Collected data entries

* * *

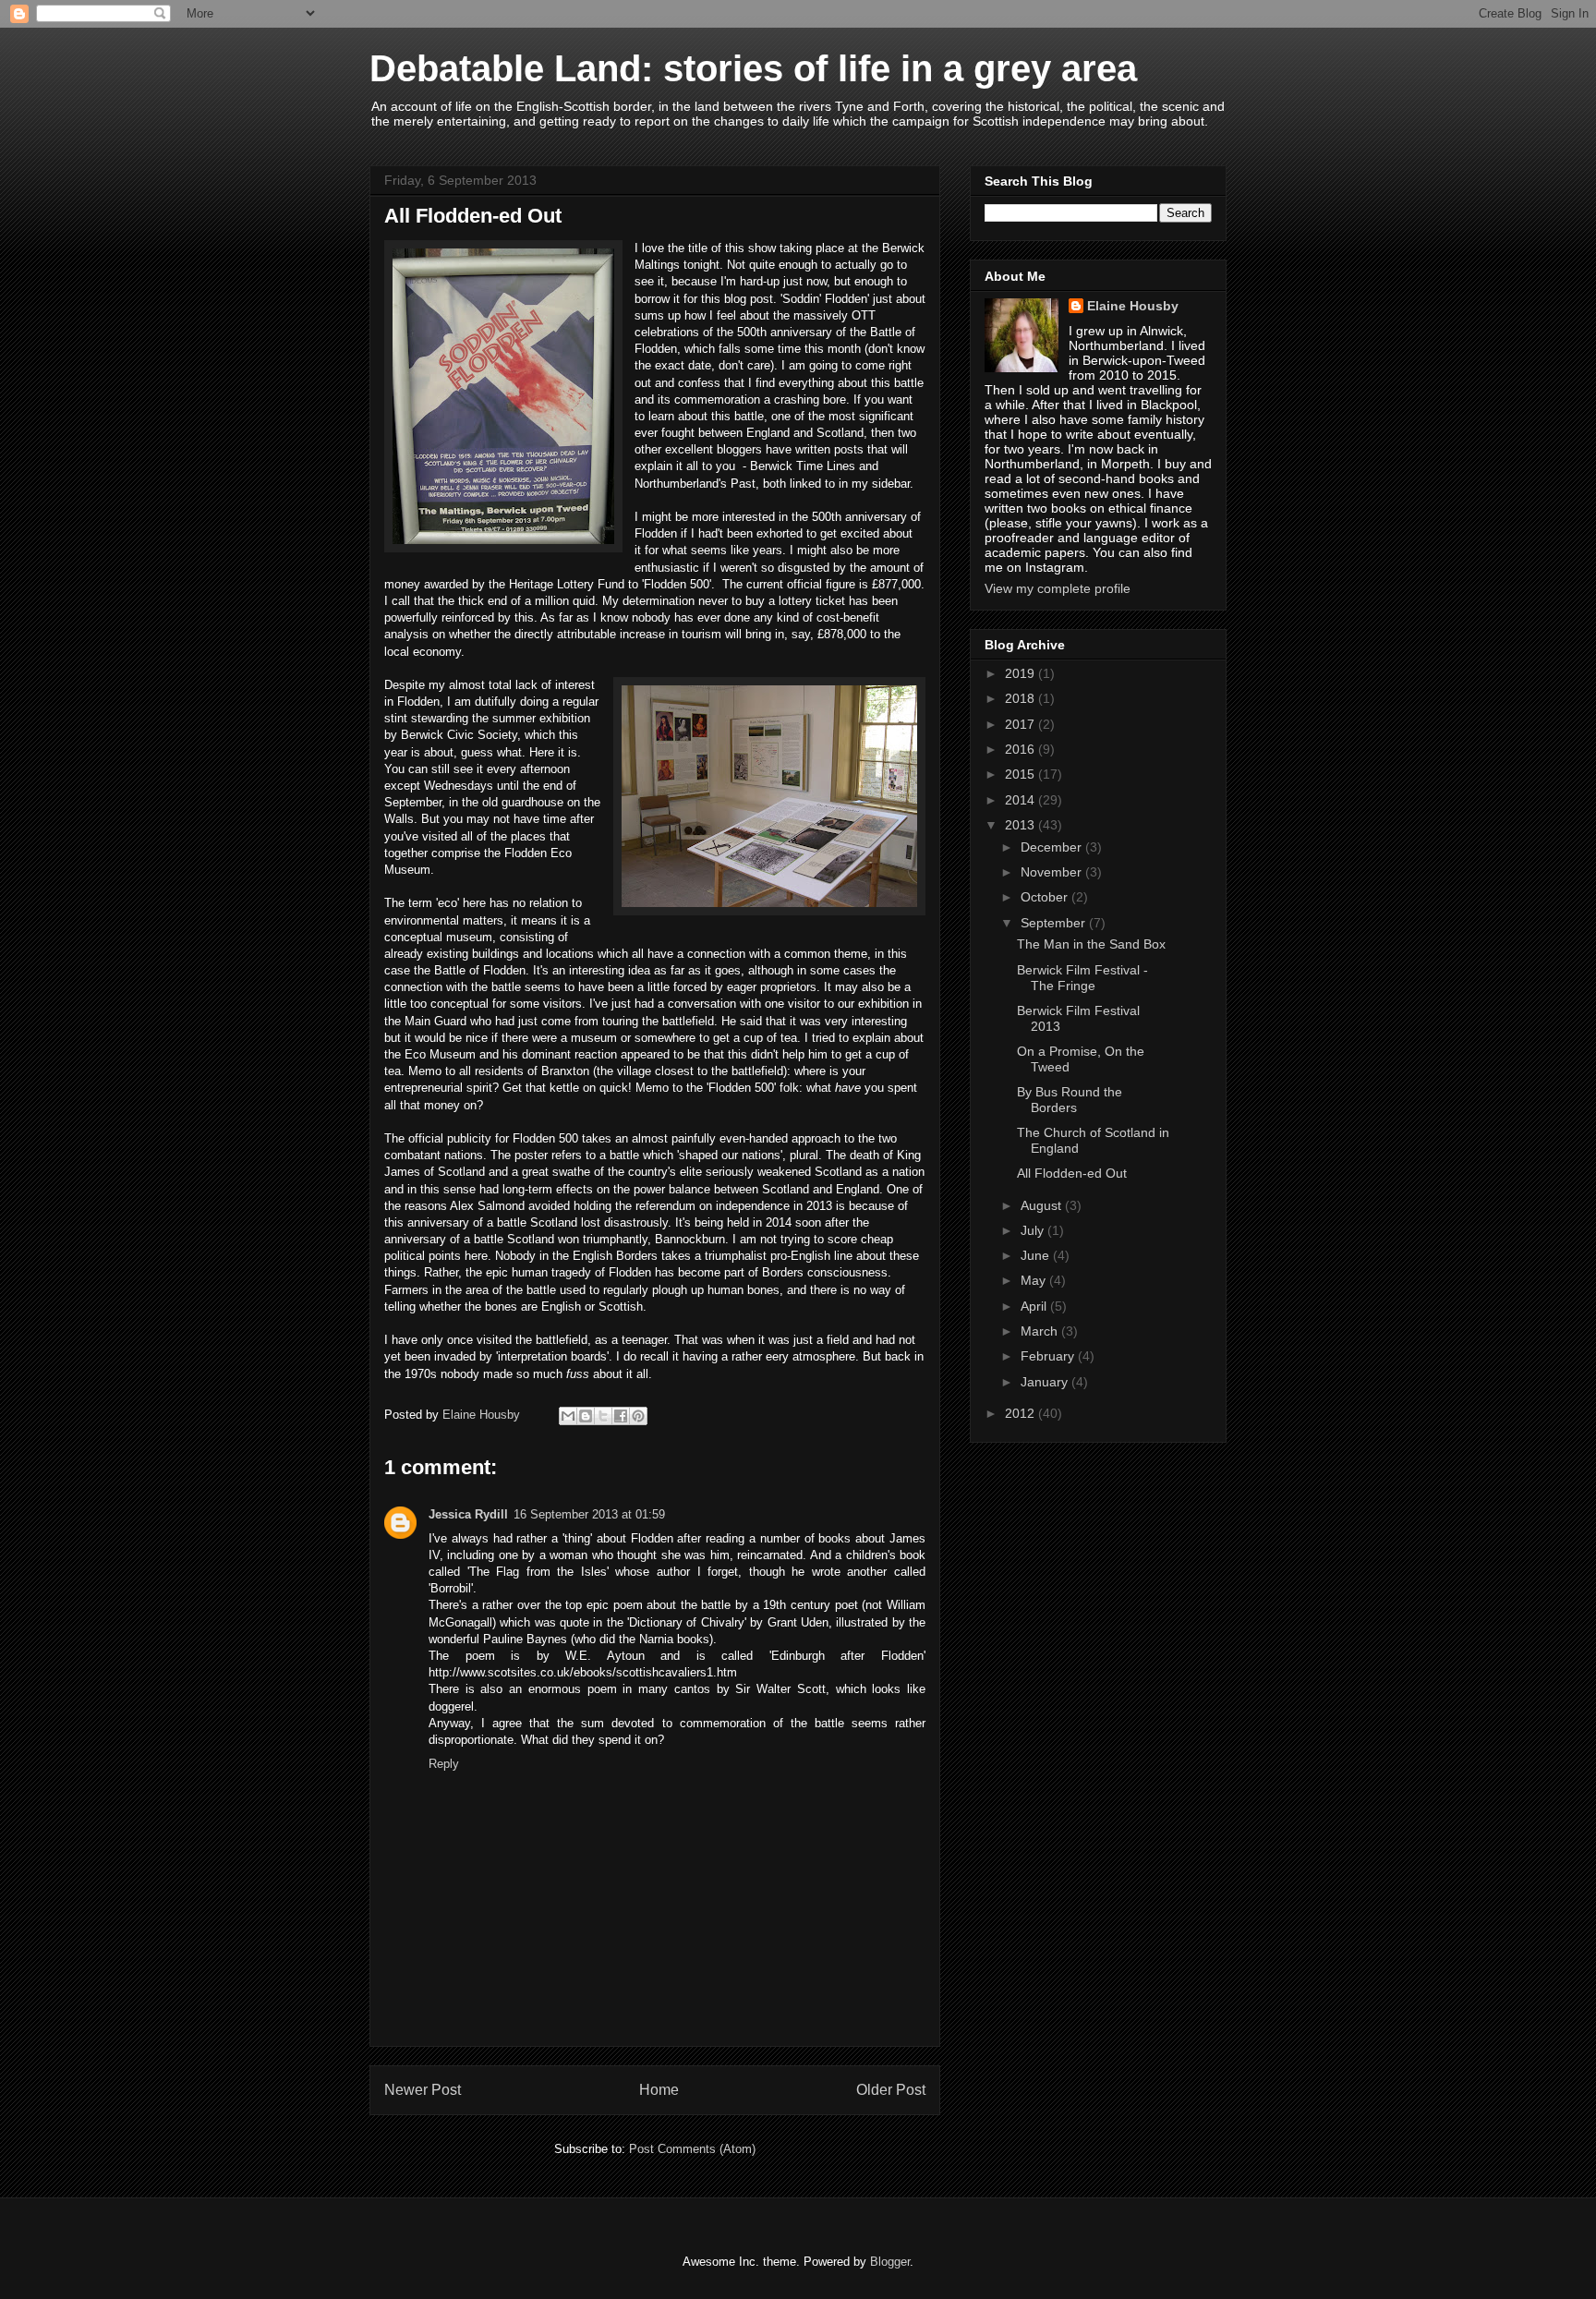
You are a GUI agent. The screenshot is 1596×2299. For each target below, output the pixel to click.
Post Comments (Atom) (692, 2149)
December (1053, 847)
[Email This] (568, 1416)
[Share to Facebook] (620, 1416)
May (1035, 1280)
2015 (1021, 774)
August (1043, 1205)
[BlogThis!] (585, 1416)
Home (659, 2090)
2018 (1021, 698)
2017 (1021, 724)
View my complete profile (1057, 588)
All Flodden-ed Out (1072, 1173)
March (1041, 1331)
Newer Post (422, 2090)
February (1049, 1356)
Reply (444, 1764)
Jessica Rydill (468, 1514)
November (1053, 872)
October (1046, 896)
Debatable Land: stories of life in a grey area (753, 68)
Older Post (890, 2090)
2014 (1021, 800)
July (1034, 1230)
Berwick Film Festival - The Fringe (1082, 977)
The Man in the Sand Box (1091, 944)
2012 (1021, 1413)
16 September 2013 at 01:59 (589, 1514)
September (1055, 922)
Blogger (890, 2262)
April (1035, 1306)
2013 (1021, 824)
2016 (1021, 749)
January (1046, 1381)
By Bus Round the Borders (1069, 1099)
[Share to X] (603, 1416)
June (1037, 1255)
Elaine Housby (1133, 305)
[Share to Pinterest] (638, 1416)
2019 (1021, 673)
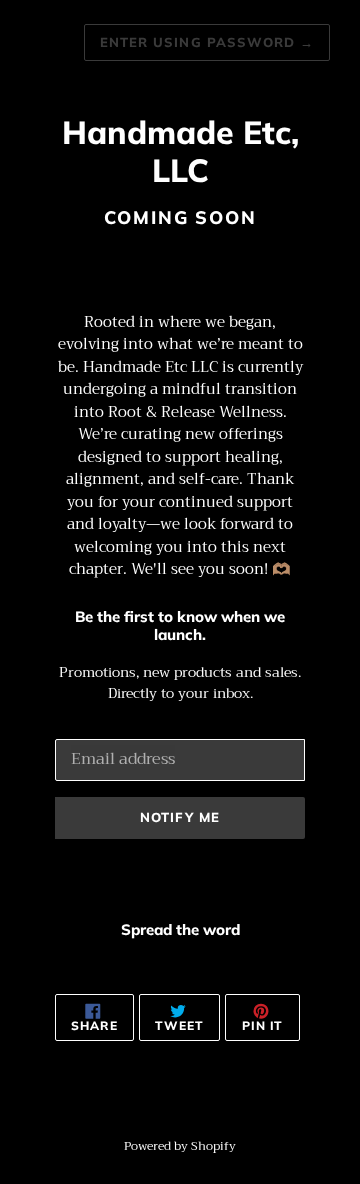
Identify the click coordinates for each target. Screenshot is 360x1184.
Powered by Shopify (180, 1146)
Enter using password (207, 42)
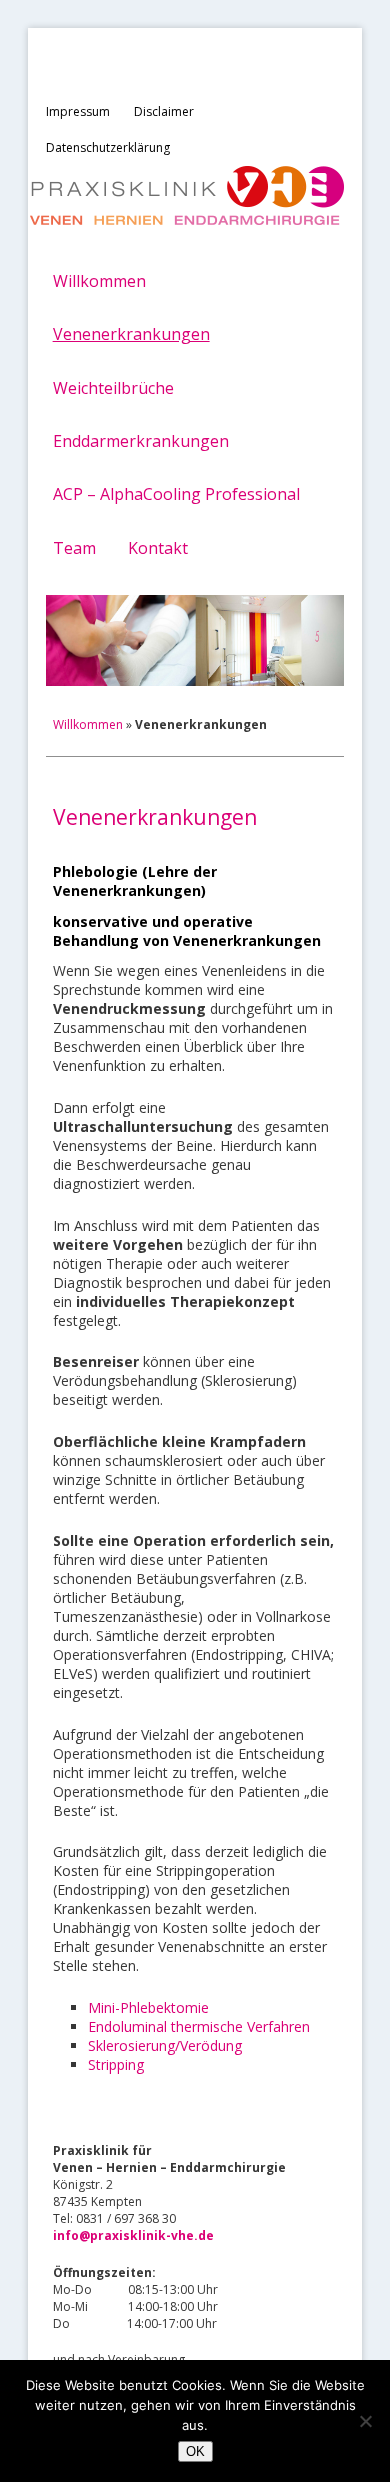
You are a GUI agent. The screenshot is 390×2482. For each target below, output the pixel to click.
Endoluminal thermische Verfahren (199, 2026)
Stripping (116, 2064)
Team (74, 548)
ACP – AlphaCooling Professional (176, 494)
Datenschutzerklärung (108, 147)
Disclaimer (164, 111)
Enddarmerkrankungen (141, 441)
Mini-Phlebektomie (148, 2007)
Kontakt (158, 548)
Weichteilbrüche (113, 388)
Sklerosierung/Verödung (165, 2045)
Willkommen (99, 281)
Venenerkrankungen (131, 334)
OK (195, 2451)
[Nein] (365, 2421)
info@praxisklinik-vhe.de (133, 2235)
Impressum (78, 111)
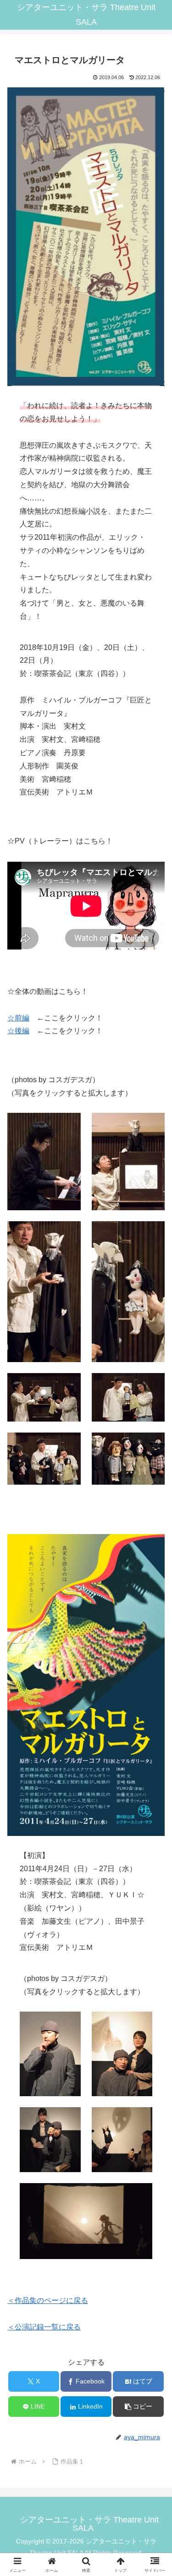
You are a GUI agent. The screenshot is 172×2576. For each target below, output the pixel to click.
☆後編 (18, 1031)
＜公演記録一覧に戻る (44, 2327)
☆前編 (18, 1018)
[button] (138, 2406)
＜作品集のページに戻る (47, 2300)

* * *

- [What you have to do]
Wherever a line in the records contains the word "Share", copy that line.

- [Expected output]
[Share to Facebook] (620, 1416)
[Share to X] (603, 1416)
[Share to Pinterest] (638, 1416)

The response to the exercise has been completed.